Employing its middle-of-the-road definition, the court found that the Transbrasil liability could not be regarded as being “anticipated.” While Transbrasil had filed a motion with the Brazilian court of appeals for reconsideration, there was no well-founded basis that the court would reverse itself or that Brazil’s Supreme Court would overturn the ruling of the lower appellate court.
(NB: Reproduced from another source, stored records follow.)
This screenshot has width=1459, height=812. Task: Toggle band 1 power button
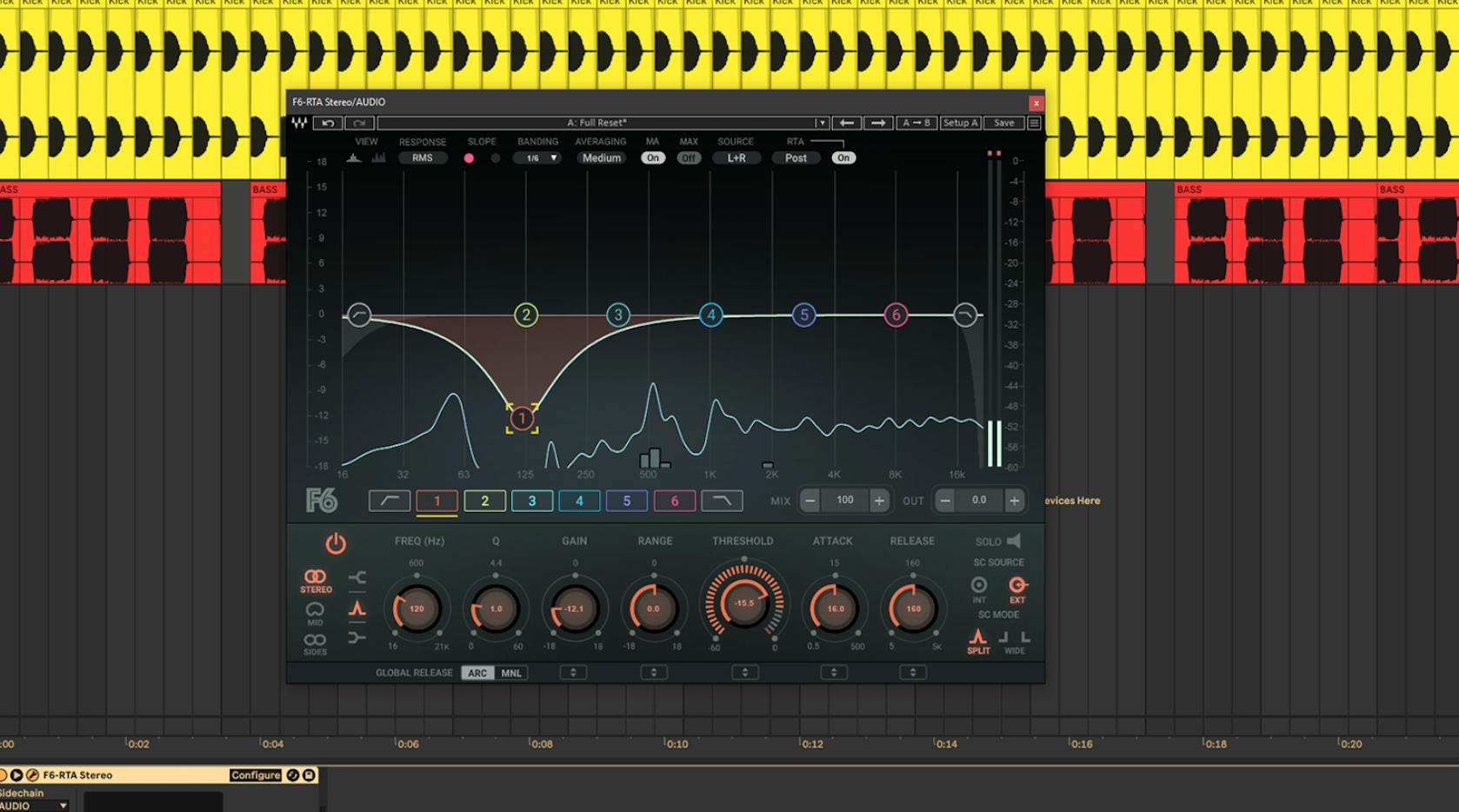[336, 544]
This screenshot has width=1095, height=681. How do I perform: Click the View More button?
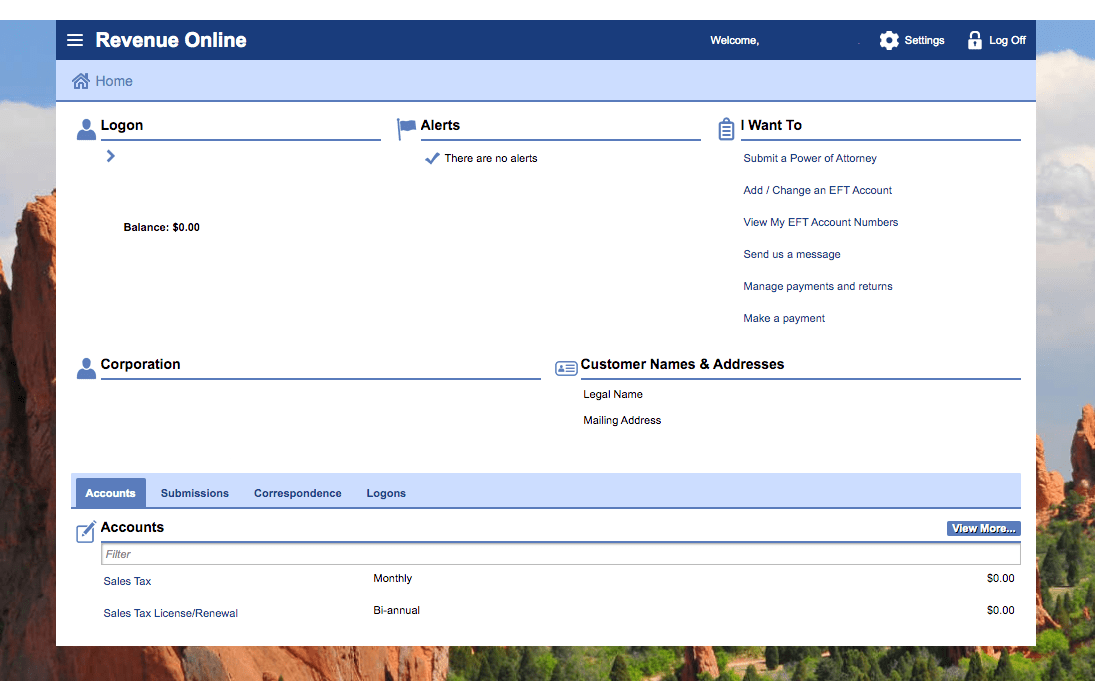[983, 528]
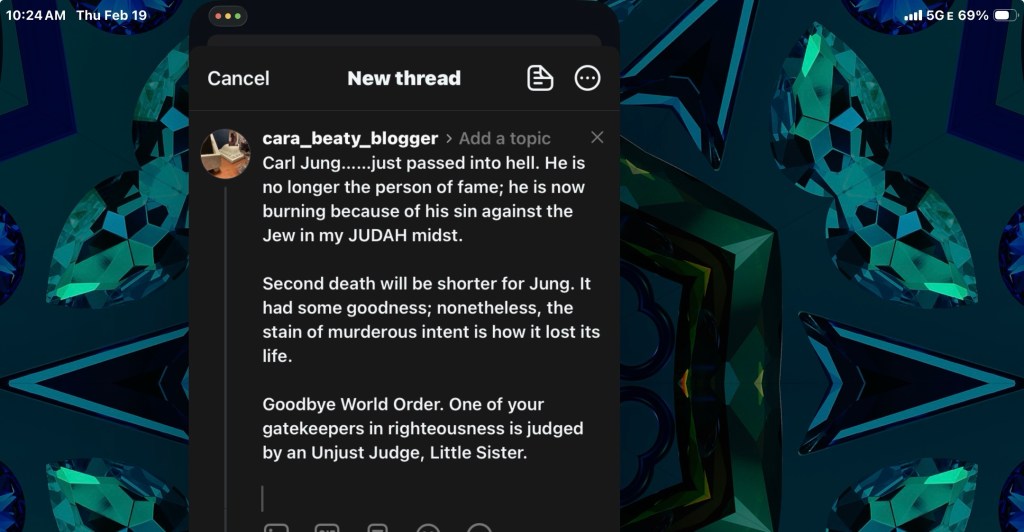The image size is (1024, 532).
Task: Place cursor on empty line below text
Action: point(431,499)
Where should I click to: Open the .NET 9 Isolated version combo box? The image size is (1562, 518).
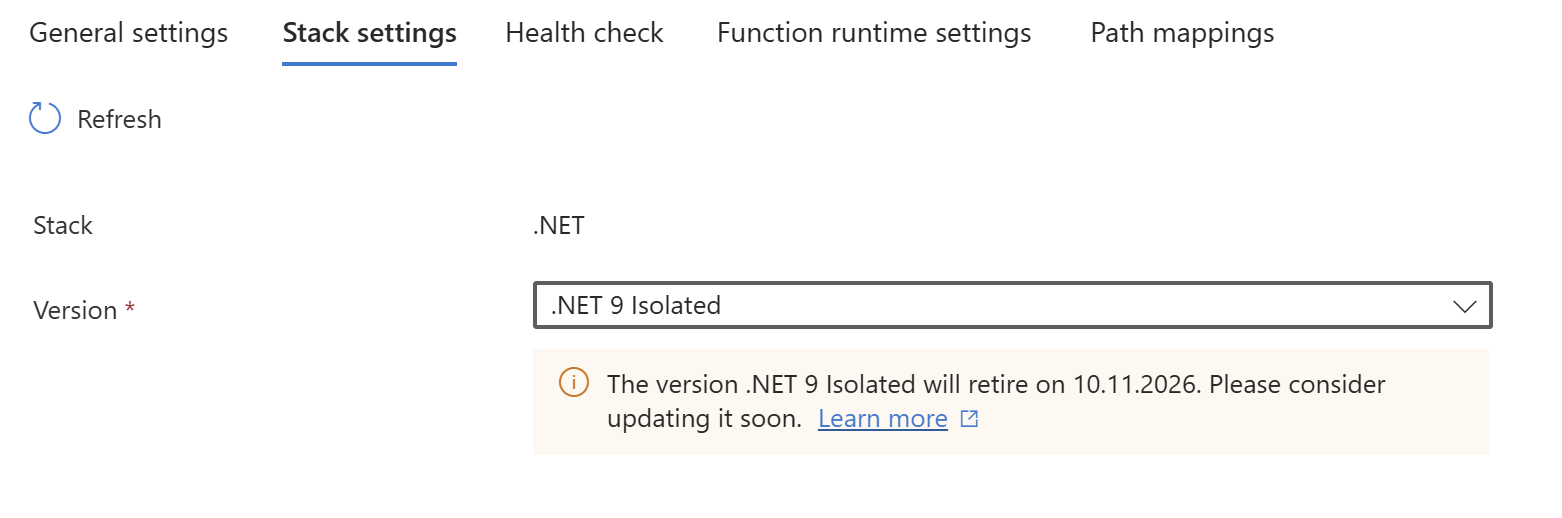[x=1013, y=305]
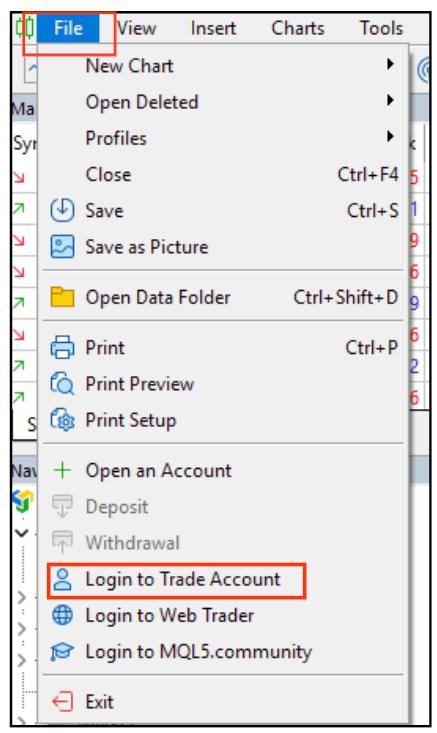Click the printer icon next to Print
The image size is (437, 733).
tap(62, 347)
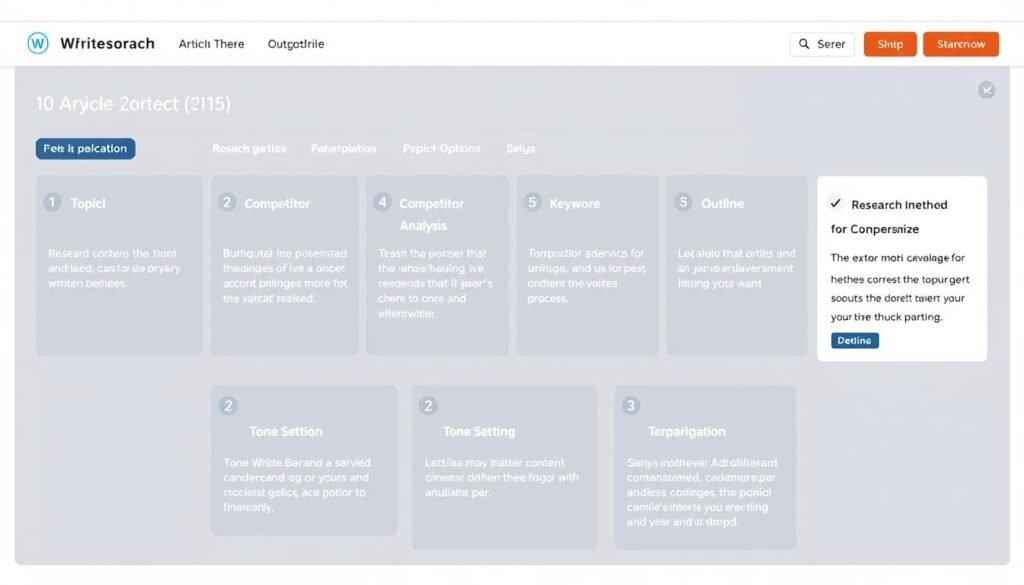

The court next turned to the question of whether the $46 million reserve that Airplanes now proposed to maintain was reasonable, but declared that this “fact intensive issue” had been inadequately briefed. The court therefore directed counsel for Airplanes to file a sworn declaration setting forth in detail the quantitative basis for the reserve amount that Airplanes proposed to maintain and that was unrelated to the Transbrasil liability. Airplanes was directed to attach supporting documentation, and was also required to state when it first determined that each component of the reserve, and its amount, was justified.2

Observations

It is not often that judicial decisions come along in which the adequacy of indenture reserves are challenged. Indeed, the Airplanes decision cites no precedent for such a challenge. The case is a useful reminder, however, that, at least in some instances, the amount of an indenture reserve is fair game for judicial review, and that a court will not blindly accept an issuer’s conclusions that reserves are necessary or justified.

The case also serves as a data point for interpretation of the concept of “anticipation,” which is often used to qualify liabilities for which indenture reserves may be taken. To be filed away for future reference!